→ **EXTRACTED TEXT**
*** Begin section ***
In a letter published in the Financial Times yesterday, Mr Soros said the Russian crisis could be solved if the authorities were to devalue the rouble by 15 to 25 per cent and then peg the beleaguered Russian currency to the euro or the dollar.

So is Mr Soros right? What weight can we put on the arguments of a man unless we know whether he stands to gain were the rouble to fall?

The official Russian reaction to Mr Soros's analysis of their predicament was, unsurprisingly, to rubbish it. The authorities are unlikely to do much else - the surest way to precipitate a devaluation is to hint at currency weakness. Suggestions from any prominent figure that a currency is weak substantially heightens the risk of devaluation.

All of which begins to raise questions. Is Mr Soros simply offering the Russian government a piece of free advice, or has he already placed a bet that the rouble will fall? Or, given the market reaction yesterday, that world stock markets will fall?

Hungarian-born Mr Soros has made his fortune by betting on currency - and occasionally commodity - movements. A well-known philanthropist, he shot to fame in the late 1980s when he bet that the Tokyo market would fall further than New York, a prediction that, eventually, turned out to be true.

Mr Soros, 67, became a household name in the UK in 1992 when he made $1bn (pounds 610m)or so by predicting that sterling would fall out of the ERM. By the 1990s the name Soros only had to be vaguely linked to a currency, or commodity, for there to be a marked market reaction.
*** End section ***
→ **INFORMATION GIVEN**
*** Begin section ***
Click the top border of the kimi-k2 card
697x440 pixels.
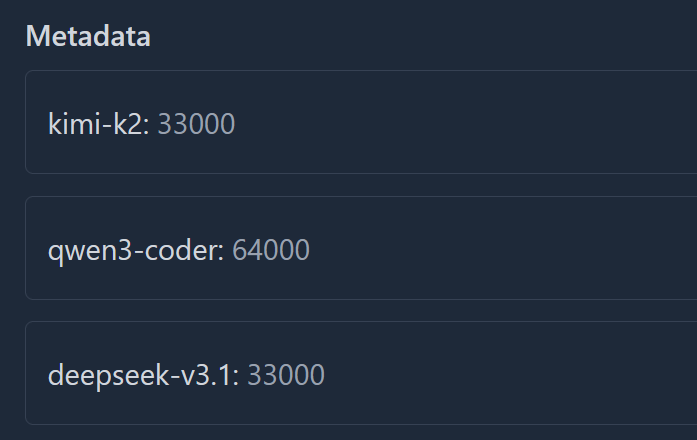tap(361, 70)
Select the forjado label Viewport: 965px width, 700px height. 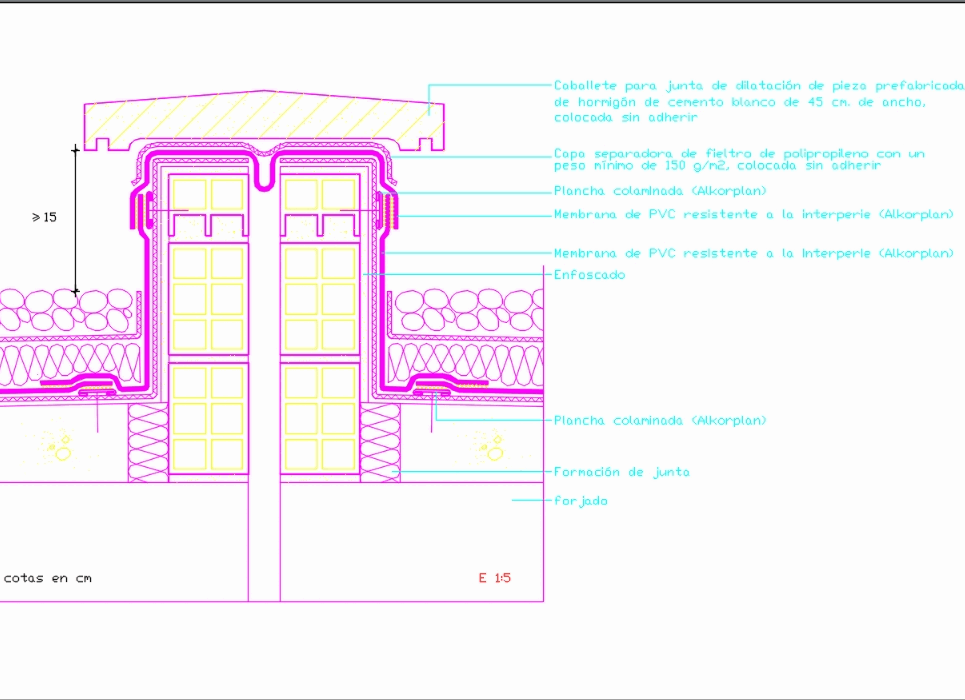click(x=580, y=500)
*** End section ***
*** Begin section ***
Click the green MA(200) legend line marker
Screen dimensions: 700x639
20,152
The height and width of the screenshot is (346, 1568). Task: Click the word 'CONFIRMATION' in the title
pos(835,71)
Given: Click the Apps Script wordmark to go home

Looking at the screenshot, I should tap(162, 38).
*** End section ***
*** Begin section ***
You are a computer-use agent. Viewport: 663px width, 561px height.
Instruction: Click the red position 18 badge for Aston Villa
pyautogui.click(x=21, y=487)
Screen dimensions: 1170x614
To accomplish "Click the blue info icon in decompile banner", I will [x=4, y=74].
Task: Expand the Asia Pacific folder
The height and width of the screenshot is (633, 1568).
*** End section ***
→ **ACTIVITY LIST**
A) Answer these questions from the text on Mr Soros and the rouble:
(i) By how much did Mr Soros say the Russian authorities should devalue the rouble?
(ii) In which year did he become a household name in the UK?
(iii) What age does the text give for Mr Soros?
B) Extend the text on Mr Soros and the rouble, starting after its final sentence.

→ **ANSWER LIST**
A)
(i) By 15 to 25 per cent.
(ii) 1992.
(iii) 67.

B)
Thanks to his mythical status, Mr Soros now - at least in theory - can engineer win-win situations. Bet correctly on a currency, and you are hailed a hero, and this simply adds to your reputation. Bet incorrectly, and let it be known that you believe a currency will fall. This is precisely the reason why the markets greeted Mr Soros's FT letter with such scepticism.

His motives aside, is his analysis of the Russian problem correct? The most immediate problem facing the Russian government is a liquidity crisis. The state has insufficient revenues to service its short-term debt. As Marc Chandler from Deutsche Bank in New York explained, the most recent IMF loan to Russia totalled $4.8bn. Russia needs an estimated $3.3bn to service this month's debt alone, and after that, it needs reserves to prop up its troubled currency.

Russia is caught in a vicious circle - it has insufficient funds, so investors bail out of the country. This puts downward pressure on the rouble - meaning the central bank has to squander valuable resources to defend the currency - and makes it harder for Russia to raise funds by selling long-term bonds.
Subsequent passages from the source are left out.